Les marchés financiers en embuscade

Le président Mattarella a obéi à la pression des marchés financiers, qui se livrent depuis quelques jours à des opérations spéculatives contre l’Italie.

Dès que les tractations entre les deux partis, qui ont dirigé une partie de leur démagogie contre l’Union européenne, ont débouché sur la désignation d’un chef du gouvernement, les financiers ont commencé à revendre des emprunts d’État italiens ou des actions de sociétés italiennes. La Bourse de Milan a perdu 4 % en quelques jours, tandis que les taux d’intérêt auxquels l’État italien peut emprunter se sont envolés. Alors que l’Allemagne emprunte actuellement à dix ans avec un taux de 0,8 %, celui de l’Italie vient de dépasser 3 % pour la même monnaie, l’euro.

L’Italie subit le même genre d’attaques que la Grèce en 2011. Les marchés financiers, autrement dit les banques, les fonds d’investissement, des capitalistes divers et variés mais bien réels, ni virtuels ni anonymes, entendent ainsi peser sur la politique économique des futurs gouvernements italiens. La Ligue et le M5S ne comptaient pas sortir de l’euro, mais ils avaient fait quelques vagues promesses qui, appliquées, auraient pu accroître le déficit public. Au pouvoir, ces deux partis auraient évidemment mené la politique antiouvrière exigée par la bourgeoisie. Mais la pression des financiers, relayée par une multitude de journalistes, est d’abord destinée à faire accepter les sacrifices aux classes populaires, en Italie comme ailleurs. Comme l’a déclaré avec cynisme un commissaire européen, « les marchés financiers vont apprendre aux Italiens à bien voter ».

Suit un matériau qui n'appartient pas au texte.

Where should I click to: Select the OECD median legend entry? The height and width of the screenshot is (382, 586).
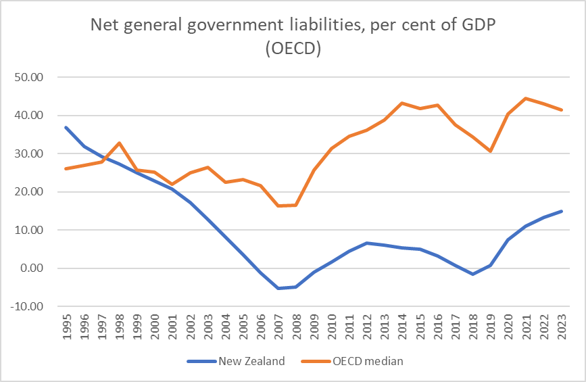tap(368, 361)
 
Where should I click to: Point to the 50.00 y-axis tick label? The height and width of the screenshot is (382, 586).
tap(28, 77)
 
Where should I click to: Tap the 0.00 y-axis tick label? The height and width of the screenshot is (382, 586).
tap(31, 268)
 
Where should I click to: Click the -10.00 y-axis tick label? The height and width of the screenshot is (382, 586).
tap(27, 306)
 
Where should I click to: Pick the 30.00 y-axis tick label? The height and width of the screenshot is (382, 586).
tap(28, 153)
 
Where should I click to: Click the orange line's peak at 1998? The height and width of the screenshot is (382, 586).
tap(119, 143)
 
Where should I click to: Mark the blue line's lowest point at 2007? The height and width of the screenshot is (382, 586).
tap(278, 288)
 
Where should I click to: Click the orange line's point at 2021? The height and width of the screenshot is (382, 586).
tap(526, 99)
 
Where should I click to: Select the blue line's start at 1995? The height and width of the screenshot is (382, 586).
tap(66, 127)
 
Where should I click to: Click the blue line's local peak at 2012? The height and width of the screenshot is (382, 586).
tap(366, 243)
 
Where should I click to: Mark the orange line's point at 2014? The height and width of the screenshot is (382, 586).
tap(402, 103)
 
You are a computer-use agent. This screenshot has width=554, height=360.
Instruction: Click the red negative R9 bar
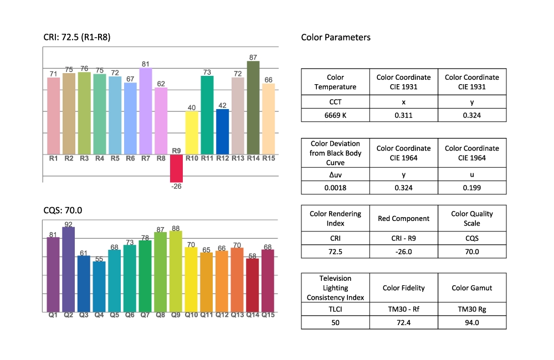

Au-delà de la crise politique italienne, ces attaques spéculatives révèlent la persistance de la crise financière en général et de celle de la zone euro en particulier. L’Espagne a d’ailleurs subi une offensive similaire, du fait des déboires politiques du gouvernement Rajoy. Quoi qu’en disent ministres et économistes, l’économie capitaliste n’est pas sortie de la crise. Les grandes banques continuent d’emprunter à des taux quasiment nuls auprès des banques centrales, mais n’utilisent presque pas ces capitaux pour investir dans la production ou dans des infrastructures utiles. Il y a tellement de capitaux disponibles en circulation, à la recherche d’opérations spéculatives profitables à très court terme, que toutes les crises politiques sont bonnes à exploiter.

Ce faisant, les spéculateurs aggravent les difficultés des pays concernés. Ils prennent le risque de faire éclater la zone euro, ce qui déclencherait une crise plus grave encore. Par leur chantage permanent sur les gouvernements, ils alimentent l’hostilité des classes populaires vis-à-vis de l’Union européenne, renforçant un peu plus les partis xénophobes comme la Ligue ou le Mouvement 5 étoiles en Italie.